▶ _Work instruction_
Start with the first line of the records below. Output each line exactly, ending with the one that contains "Given: Enable the".

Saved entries
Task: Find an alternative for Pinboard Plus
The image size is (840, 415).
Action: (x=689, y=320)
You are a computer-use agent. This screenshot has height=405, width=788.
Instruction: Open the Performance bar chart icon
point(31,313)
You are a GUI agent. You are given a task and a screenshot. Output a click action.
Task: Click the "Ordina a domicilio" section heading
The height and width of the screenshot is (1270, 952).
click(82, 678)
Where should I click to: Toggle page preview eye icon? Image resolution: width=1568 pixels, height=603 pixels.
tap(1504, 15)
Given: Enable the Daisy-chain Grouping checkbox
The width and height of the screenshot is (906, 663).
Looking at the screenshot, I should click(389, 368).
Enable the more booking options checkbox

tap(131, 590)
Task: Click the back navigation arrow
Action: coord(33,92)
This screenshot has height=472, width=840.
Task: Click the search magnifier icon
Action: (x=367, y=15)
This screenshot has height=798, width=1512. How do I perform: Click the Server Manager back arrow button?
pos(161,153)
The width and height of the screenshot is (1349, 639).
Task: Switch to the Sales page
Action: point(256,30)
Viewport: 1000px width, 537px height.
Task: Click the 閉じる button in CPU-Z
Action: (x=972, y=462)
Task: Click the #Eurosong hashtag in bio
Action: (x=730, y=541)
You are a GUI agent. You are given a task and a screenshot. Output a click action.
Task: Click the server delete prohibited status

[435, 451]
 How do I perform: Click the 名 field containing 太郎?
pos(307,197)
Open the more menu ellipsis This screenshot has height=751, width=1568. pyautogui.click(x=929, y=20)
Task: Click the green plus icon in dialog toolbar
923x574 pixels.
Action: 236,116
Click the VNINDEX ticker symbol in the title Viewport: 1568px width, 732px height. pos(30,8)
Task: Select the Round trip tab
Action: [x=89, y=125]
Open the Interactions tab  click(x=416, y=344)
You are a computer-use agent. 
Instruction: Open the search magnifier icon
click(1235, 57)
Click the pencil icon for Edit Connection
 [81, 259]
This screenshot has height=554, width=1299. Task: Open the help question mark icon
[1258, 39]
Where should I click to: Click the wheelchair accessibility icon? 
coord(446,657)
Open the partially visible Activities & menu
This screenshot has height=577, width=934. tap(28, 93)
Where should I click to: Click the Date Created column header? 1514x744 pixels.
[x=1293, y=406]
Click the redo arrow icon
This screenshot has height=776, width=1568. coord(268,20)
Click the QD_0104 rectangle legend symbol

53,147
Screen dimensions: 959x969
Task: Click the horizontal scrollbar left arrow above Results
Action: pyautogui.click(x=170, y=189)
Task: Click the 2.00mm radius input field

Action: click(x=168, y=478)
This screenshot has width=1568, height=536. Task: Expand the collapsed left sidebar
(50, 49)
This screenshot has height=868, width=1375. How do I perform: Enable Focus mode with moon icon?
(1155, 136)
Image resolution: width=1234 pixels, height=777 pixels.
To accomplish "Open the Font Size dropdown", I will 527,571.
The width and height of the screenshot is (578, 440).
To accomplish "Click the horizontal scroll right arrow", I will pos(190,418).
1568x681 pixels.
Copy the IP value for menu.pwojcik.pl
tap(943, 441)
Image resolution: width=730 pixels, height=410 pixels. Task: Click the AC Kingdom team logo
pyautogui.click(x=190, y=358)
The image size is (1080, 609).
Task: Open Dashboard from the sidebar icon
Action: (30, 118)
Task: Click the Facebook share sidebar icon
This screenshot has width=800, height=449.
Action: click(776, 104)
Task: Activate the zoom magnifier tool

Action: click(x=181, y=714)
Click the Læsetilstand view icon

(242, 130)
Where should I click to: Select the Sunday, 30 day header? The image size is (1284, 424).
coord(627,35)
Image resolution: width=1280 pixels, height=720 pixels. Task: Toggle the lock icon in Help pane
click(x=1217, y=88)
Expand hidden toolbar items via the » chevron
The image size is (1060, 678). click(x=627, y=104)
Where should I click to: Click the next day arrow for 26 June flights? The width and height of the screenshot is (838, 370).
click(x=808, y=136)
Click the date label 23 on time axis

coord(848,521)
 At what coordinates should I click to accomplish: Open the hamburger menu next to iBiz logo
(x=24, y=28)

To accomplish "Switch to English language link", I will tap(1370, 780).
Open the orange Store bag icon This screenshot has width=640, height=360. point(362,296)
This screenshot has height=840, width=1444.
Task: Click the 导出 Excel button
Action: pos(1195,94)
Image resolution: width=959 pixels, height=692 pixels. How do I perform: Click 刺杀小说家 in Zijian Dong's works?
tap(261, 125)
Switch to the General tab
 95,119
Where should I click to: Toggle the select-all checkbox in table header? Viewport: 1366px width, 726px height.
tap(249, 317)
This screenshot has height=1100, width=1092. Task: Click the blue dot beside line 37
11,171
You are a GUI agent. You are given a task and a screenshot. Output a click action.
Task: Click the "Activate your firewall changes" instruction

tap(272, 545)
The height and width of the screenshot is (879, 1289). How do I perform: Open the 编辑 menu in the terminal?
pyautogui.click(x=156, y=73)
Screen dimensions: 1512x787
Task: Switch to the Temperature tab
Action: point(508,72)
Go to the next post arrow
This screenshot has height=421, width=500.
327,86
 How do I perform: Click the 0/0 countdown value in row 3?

▶ _Answer below_
Task: Find an alternative for Pinboard Plus
The image size is (840, 415).
Action: (x=689, y=320)
You are a computer-use agent. This screenshot has height=405, width=788.
Instruction: Open the Performance bar chart icon
point(31,313)
You are a GUI agent. You are given a task and a screenshot. Output a click action.
Task: Click the "Ordina a domicilio" section heading
The height and width of the screenshot is (1270, 952).
click(82, 678)
Where should I click to: Toggle page preview eye icon? Image resolution: width=1568 pixels, height=603 pixels.
tap(1504, 15)
Given: Enable the Daisy-chain Grouping checkbox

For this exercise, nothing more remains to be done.